Maps of Historical Value
Subsequent maps of great historical value to present-day researchers include two U. S. Coast Surveys (1830s and 1850s), J. Chace Jr.’s Map of Suffolk County, L.I. (1858), Beers’ Atlas of Long Island, New York (1873), and E. Belcher Hyde’s Atlas of Long Island and Atlas of a Part of Suffolk County (1902 and 1916).
Tax Assessor's Maps
In the early 20th century, tax and assessor’s maps first appeared and these, notably those of the Sanborn Map Publishing Company, contain an astonishing amount of detail. At about this time historians began to produce maps that attempted to recreate patterns of early settlement based on their research. William S. Pelletreau, a former town clerk and noted Long Island historian, and William Donaldson Halsey, a local historian, made important contributions to this effort.
Reproduced here is a selection of Southampton Town maps. Researchers are encouraged to consult the "Resources” page for the location of other maps and images.
Atlas of Long Island, New York. F. W. Beers, New York, 1894
The Beers family (Fredrick, Silas, James, and Daniel) were prominent map publishers, working from the 1850s until the end of the 1800s. Sometimes publishing under the name of Warner & Beers, the combined firms produced a series of important state and county atlases and maps of much of the northeastern United States. Many of their regional maps are among the most detailed maps ever produced of their respective regions.
Because the Beers county maps are often detailed down to individual homes and landowners, they are highly sought after by general and family historians alike. The Beers firm produced their first comprehensive Atlas of Long Island in 1894; it was followed by an Atlas of Suffolk County published in 1894. Pictured here are plates from the 1894 map (with permission from the Southampton Historical Museum).

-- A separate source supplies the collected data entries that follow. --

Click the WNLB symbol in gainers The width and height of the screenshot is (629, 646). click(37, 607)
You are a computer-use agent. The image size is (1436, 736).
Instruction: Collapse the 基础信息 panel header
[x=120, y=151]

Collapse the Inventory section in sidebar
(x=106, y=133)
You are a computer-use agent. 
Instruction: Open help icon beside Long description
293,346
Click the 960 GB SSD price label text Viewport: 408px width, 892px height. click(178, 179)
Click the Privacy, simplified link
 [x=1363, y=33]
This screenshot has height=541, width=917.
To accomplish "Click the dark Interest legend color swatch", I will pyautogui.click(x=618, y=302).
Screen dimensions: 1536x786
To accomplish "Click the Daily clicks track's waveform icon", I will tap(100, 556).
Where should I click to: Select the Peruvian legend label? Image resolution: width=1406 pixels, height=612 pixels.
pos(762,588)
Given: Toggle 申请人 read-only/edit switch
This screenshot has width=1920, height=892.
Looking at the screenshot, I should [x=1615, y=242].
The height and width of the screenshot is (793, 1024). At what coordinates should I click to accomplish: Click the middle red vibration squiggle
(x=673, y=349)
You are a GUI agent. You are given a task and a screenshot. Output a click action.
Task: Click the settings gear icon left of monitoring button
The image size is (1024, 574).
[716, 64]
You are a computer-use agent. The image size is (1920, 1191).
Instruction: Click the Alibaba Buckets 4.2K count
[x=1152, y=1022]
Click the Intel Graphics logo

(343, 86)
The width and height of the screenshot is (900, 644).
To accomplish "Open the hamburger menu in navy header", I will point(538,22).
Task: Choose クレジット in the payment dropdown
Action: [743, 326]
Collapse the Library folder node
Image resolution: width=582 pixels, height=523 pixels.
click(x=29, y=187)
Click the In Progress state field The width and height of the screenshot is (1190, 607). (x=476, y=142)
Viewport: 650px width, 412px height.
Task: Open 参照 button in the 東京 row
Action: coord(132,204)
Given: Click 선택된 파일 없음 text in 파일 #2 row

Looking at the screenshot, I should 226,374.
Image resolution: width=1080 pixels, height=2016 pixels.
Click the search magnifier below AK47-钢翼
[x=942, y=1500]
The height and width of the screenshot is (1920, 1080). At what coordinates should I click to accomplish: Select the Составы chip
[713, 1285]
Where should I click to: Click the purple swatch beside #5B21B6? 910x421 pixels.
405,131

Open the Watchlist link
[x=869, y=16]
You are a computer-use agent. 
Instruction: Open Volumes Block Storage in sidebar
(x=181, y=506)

Atlas of a Part of Suffolk County, Long Island - E. Belcher Hyde, New York, 1916
E. Belcher Hyde, Inc., created maps primarily for the fire insurance industry beginning in the 1890s. While much of their work was concentrated in urban areas such as metropolitan New York, the company mapped Suffolk County, Long Island, at least twice: in 1906 and 1915-16.
The Hyde maps primarily enabled insurance companies to estimate the liability of certain properties because they showed individual structures in densely settled areas as well as building materials, uses, land owners, and other pertinent information. The maps are also invaluable research tools because of their detail and accuracy. Researchers use them to examine the development of an area.